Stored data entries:
===============
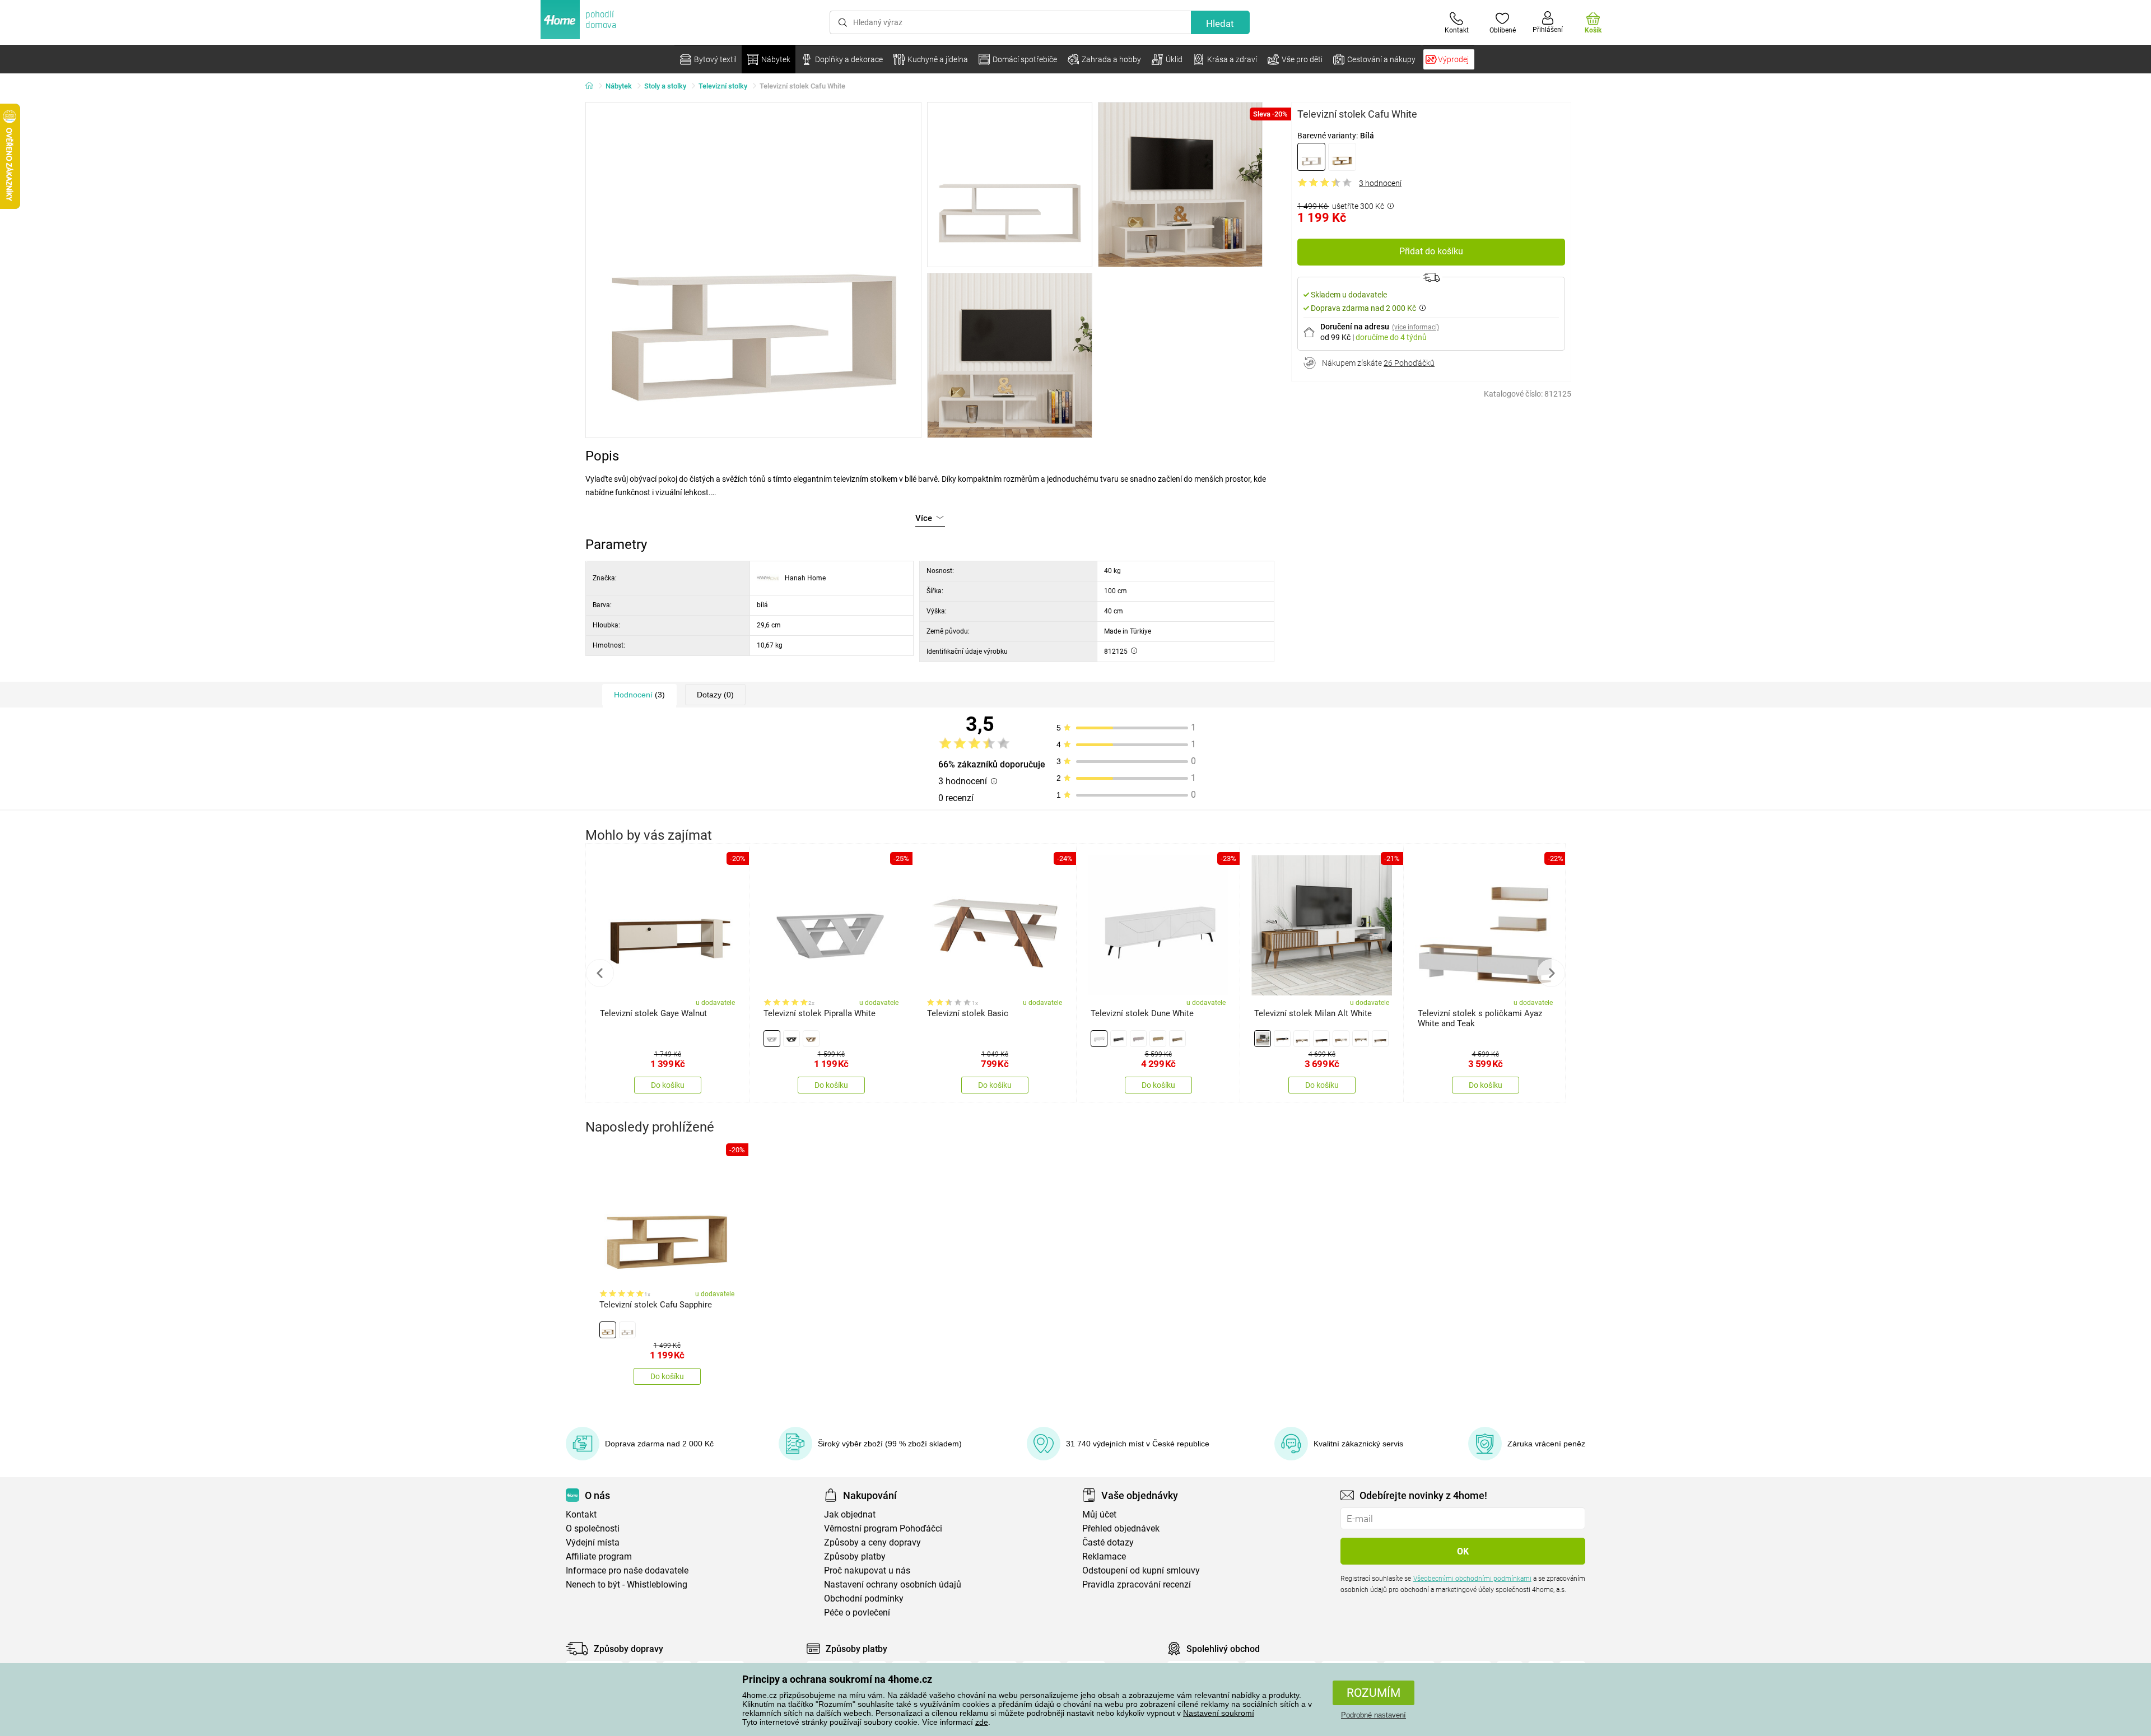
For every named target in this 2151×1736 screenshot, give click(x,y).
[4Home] (593, 86)
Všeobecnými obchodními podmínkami (1472, 1579)
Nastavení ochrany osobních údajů (892, 1584)
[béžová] (1138, 1038)
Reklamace (1104, 1556)
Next (1551, 973)
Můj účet (1099, 1514)
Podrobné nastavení (1373, 1715)
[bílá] (1311, 157)
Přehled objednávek (1121, 1528)
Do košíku (668, 1085)
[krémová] (1341, 1038)
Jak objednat (850, 1514)
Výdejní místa (593, 1542)
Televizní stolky (723, 86)
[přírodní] (1342, 157)
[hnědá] (1158, 1038)
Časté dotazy (1108, 1542)
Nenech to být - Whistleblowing (626, 1584)
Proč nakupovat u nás (867, 1570)
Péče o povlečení (857, 1612)
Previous (600, 973)
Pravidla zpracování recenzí (1136, 1584)
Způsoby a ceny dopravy (872, 1542)
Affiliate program (599, 1556)
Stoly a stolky (665, 86)
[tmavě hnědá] (1177, 1038)
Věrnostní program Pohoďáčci (883, 1528)
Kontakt (581, 1514)
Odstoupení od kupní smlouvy (1141, 1570)
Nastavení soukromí (1218, 1713)
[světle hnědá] (1360, 1038)
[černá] (1321, 1038)
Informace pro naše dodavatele (627, 1570)
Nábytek (619, 86)
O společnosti (593, 1528)
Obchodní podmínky (864, 1598)
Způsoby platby (855, 1556)
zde (981, 1722)
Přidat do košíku (1431, 251)
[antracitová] (791, 1038)
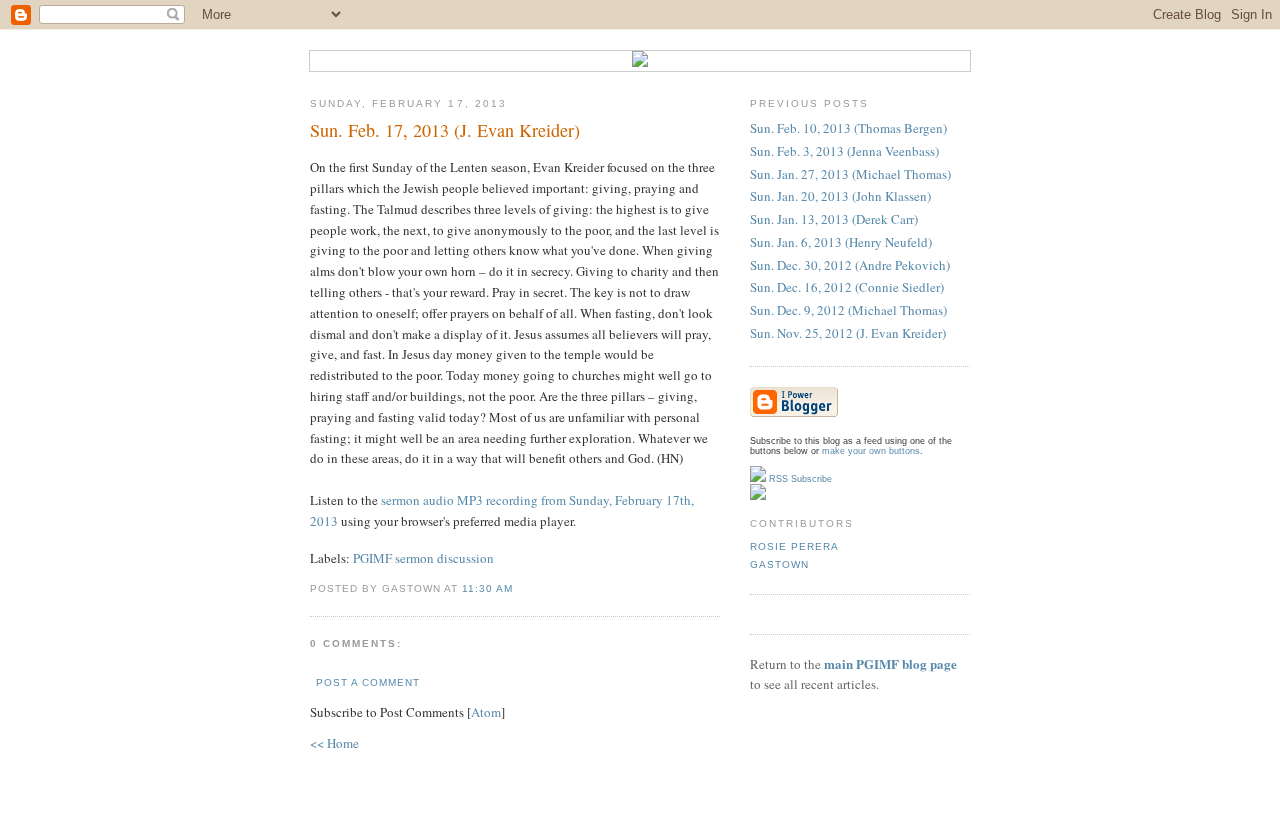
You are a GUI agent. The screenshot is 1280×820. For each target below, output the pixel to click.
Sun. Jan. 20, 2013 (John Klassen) (840, 196)
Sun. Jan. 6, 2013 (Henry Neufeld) (841, 242)
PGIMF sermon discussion (423, 558)
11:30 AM (487, 588)
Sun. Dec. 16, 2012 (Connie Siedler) (847, 287)
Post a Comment (368, 682)
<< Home (334, 743)
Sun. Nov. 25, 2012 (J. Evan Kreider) (848, 333)
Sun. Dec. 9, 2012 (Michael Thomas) (848, 310)
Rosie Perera (794, 546)
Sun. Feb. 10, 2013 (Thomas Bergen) (848, 128)
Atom (486, 712)
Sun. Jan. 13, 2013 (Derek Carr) (834, 219)
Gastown (779, 564)
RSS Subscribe (799, 479)
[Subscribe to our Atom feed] (758, 497)
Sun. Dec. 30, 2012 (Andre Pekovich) (850, 265)
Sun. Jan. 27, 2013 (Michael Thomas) (850, 174)
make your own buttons (871, 451)
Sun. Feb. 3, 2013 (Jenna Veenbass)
===============
What is needed is an exact printout of every line from the one with "Sun. Jan. 13, 2013 (Derek Carr) (834, 219)" through the end of the data, including both, and nothing more.

Sun. Jan. 13, 2013 (Derek Carr) (834, 219)
Gastown (779, 564)
RSS Subscribe (799, 479)
[Subscribe to our Atom feed] (758, 497)
Sun. Dec. 30, 2012 (Andre Pekovich) (850, 265)
Sun. Jan. 27, 2013 (Michael Thomas) (850, 174)
make your own buttons (871, 451)
Sun. Feb. 3, 2013 (Jenna Veenbass)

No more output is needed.